Die Umweltgesetzgebung der Großen Koalition war vielen Menschen offenbar nicht entschieden und nicht ernsthaft genug, und dies wurde - ob zu Recht oder zu Unrecht - den Sozialdemokraten
angelastet, die das zuständige Ressort verwalteten. Da ist es das richtige Signal, dass der bisherige Umweltminister Sigmar Gabriel neuer Vorsitzender der SPD werden soll. Er hat als Newcomer auf
diesem Feld den Umweltschutz zu seiner Sache gemacht und wird sich, befreit von den Fesseln der Koalition, darin so leicht von niemandem überbieten lassen.
Er wird an dem Atomkonsens eben so wenig rütteln lassen wie an der großzügigen Förderung der Erneuerbaren Energien. Daran werden sich die Geister scheiden, und daran wird sich erneut
zeigen, wie nahe sich Sozialdemokraten und Grüne in dieser Hinsicht sind. Allerdings müssten dabei auch die Sozis über die schwarzen Schatten ihrer Vergangenheit springen, indem sie neue
Kohlekraftwerke nur unter klimazuträglichen Auflagen zulassen.
Das eigene Wahlprogramm erstnehmen!
Sie sollten auch die Ankündigung in ihrem Wahlprogramm wahrmachen, und gleich in den ersten Monaten nach der Wahl in den Bundestag das einheitliche Umweltgesetzbuch und ein Gesetz zur
nachhaltigen Waldbewirtschaftung einbringen, Vorhaben, zu denen sich die Union nicht durchringen konnte. Damit schafft man Gelegenheiten, bei denen jede Seite Farbe bekennen muss.
Auf dem grünen Banner, das die SPD vor sich hertragen sollte, müsste aber obenan geschrieben stehen: Das Klima schützen und damit so neue Arbeitsplätze wie möglich schaffen! Ob damit bis zu
800.000 zusätzliche Stellen bis zum Jahre 2030 geschaffen werden können, wie es das Wahlprogramm für möglich erklärt, kann nur die Praxis weisen. Klimaschutz ist eine vorrangige
Menschheitsaufgabe des neuen Jahrhunderts, hat der kluge Egon Bahr gesagt, der schon mehr als einmal seiner Zeit voraus war. Davon sollte sich die SPD unter keinen Umständen abbringen lassen.
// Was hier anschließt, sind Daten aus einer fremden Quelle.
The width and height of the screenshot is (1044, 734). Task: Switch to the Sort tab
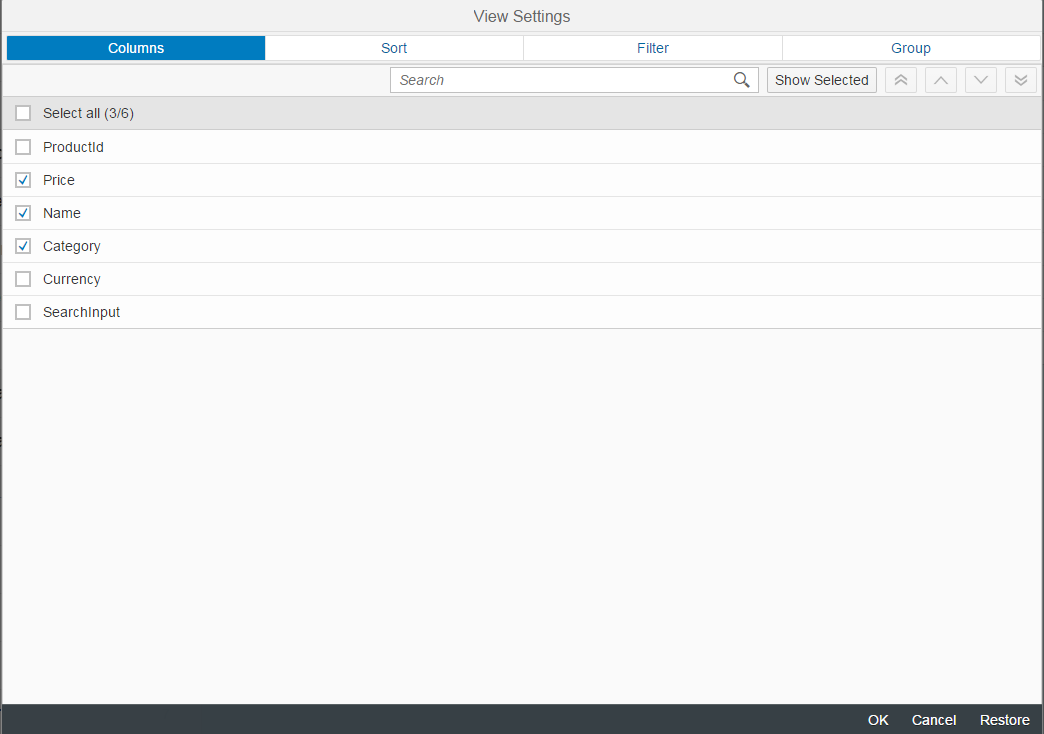394,48
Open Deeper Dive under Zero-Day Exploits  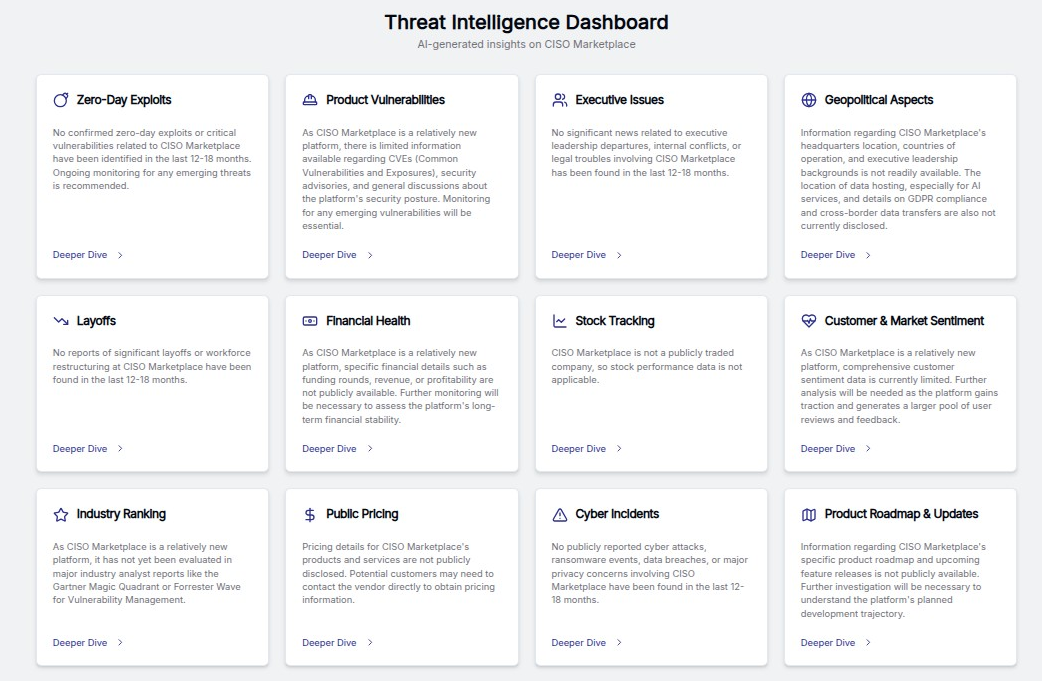[x=78, y=255]
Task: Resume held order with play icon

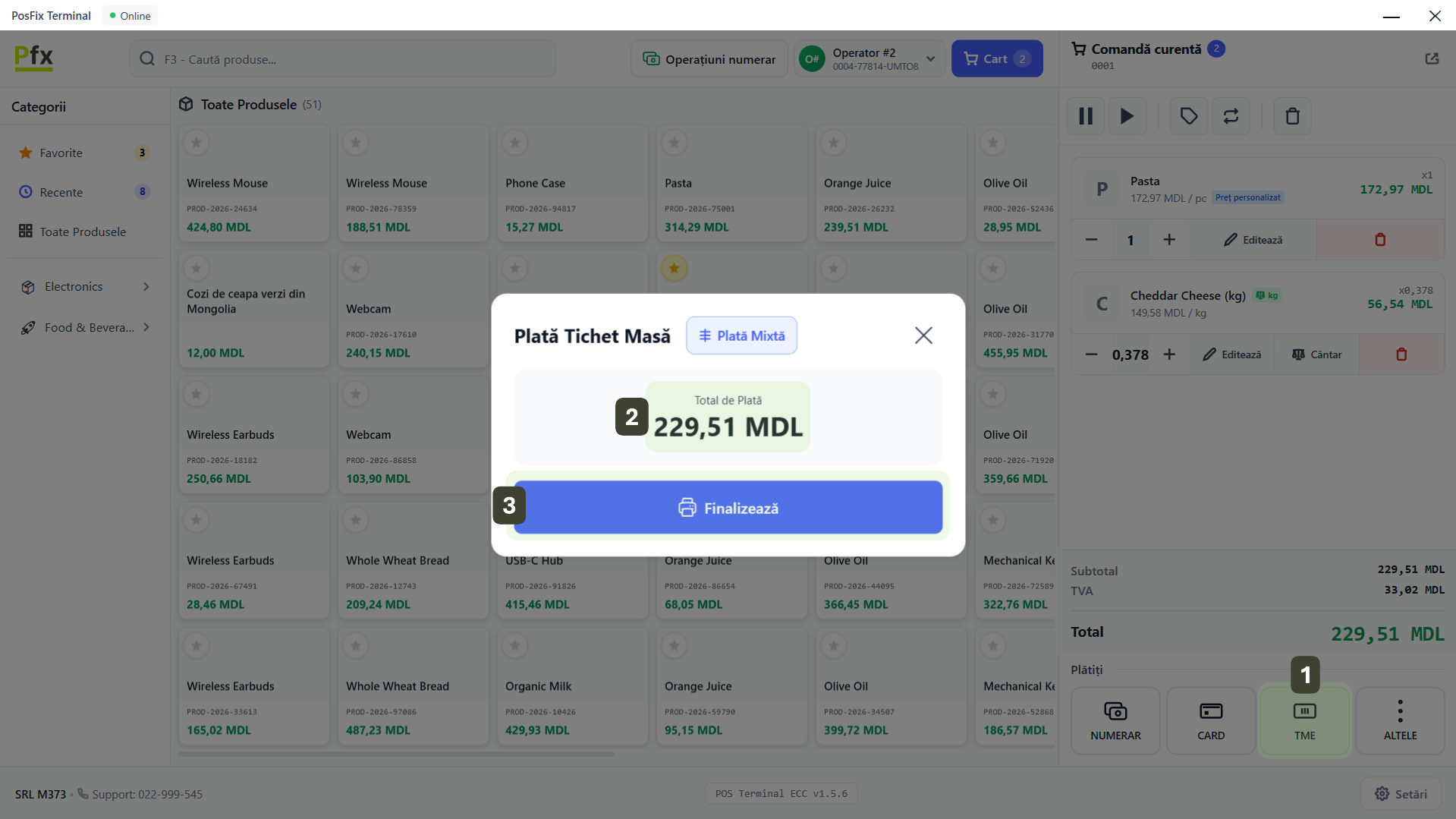Action: 1127,116
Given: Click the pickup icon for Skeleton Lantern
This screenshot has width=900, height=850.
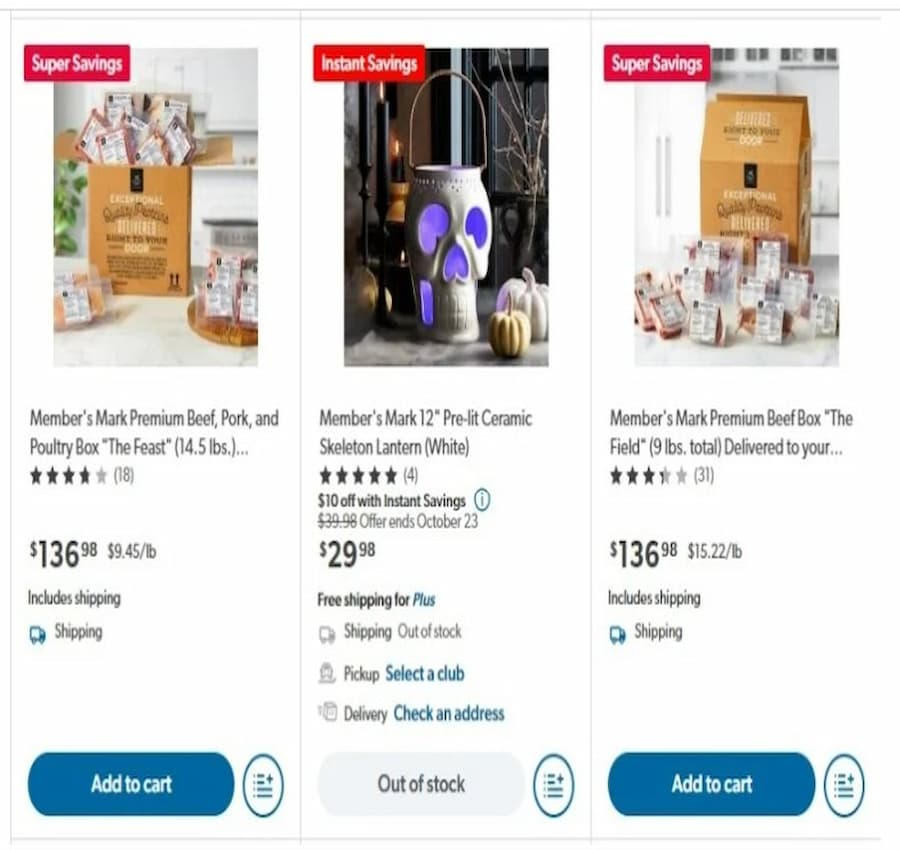Looking at the screenshot, I should (327, 673).
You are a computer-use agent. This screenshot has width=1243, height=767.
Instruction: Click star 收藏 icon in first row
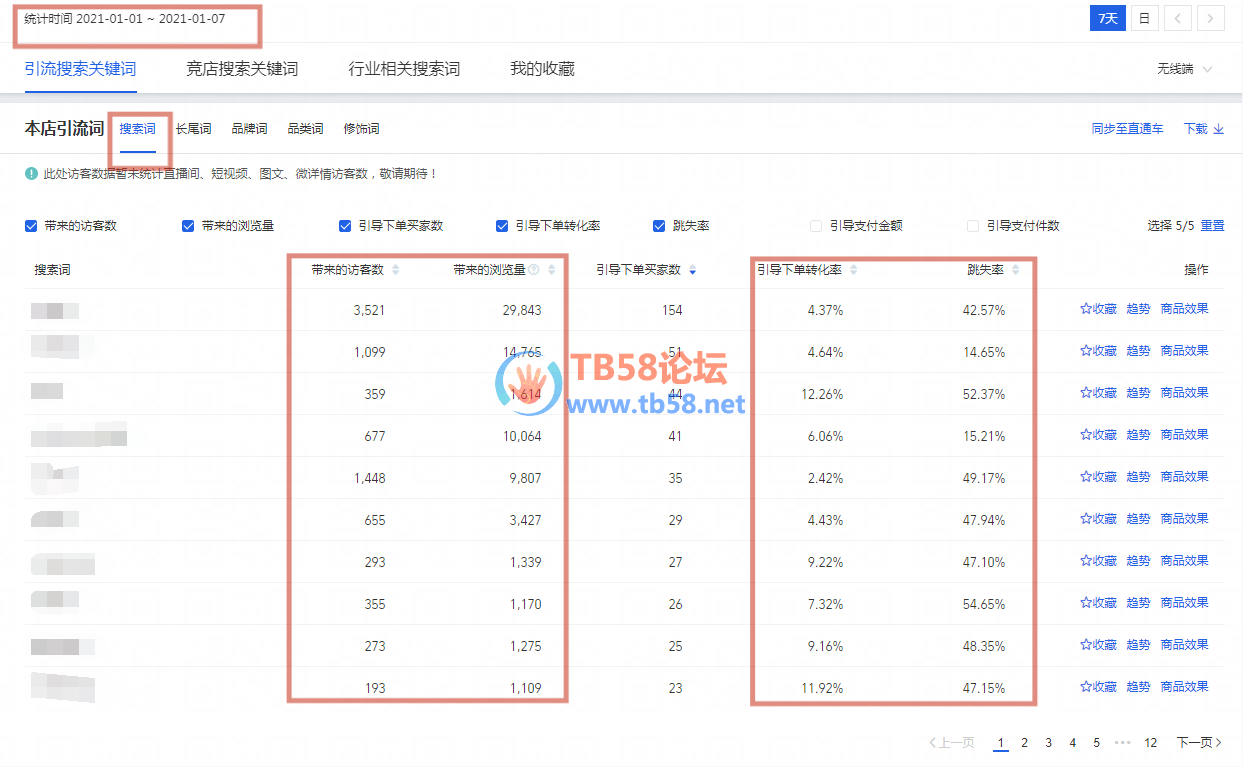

Daran wird sie früher oder später von allen umweltbesorgten Menschen gemessen werden.
Gemeinsame Sache mit den Umweltverbänden machen!
Im Übrigen sollte die Partei keine Not haben, die Forderungen der Umweltverbände zu erfüllen, die diese ein paar Tage vor der Wahl an die neue Regierung gerichtet hatten. Auf die Anwendung der
Gentechnik in der Landwirtschaft zu verzichten und den ökologischen Landbau voranzubringen, das steht auch im Wahlprogramm. Wie die Verbände will auch die SPD den auf mehr als 100 Hektar pro Tag
gestiegenen Flächenverbrauch begrenzen und dem Naturschutz mehr Raum geben. Es sind dies alles Forderungen, die Rückhalt in der Bevölkerung haben und nicht etwa nur der eigenen Profilierung
dienen.
Wer glaubt, allein durch die Korrektur der Agenda 2010 würden der SPD die Wähler wieder in Scharen zulaufen, unterliegt einem großen Irrtum.
Wie die Wählerwanderungen zeigen, lassen sich die Menschen in ihrer Mehrzahl von anderen Gesichtspunkten leiten. Auch die so genannten Bessergestellten haben wohl zuerst ihr materielles
Wohlergehen im Auge, gleich danach aber das Fortkommen ihrer Kinder und ganz gewiss nicht zuletzt die Zukunft unserer Umwelt, auf die sich Gesundheit und Lebensqualität gründen.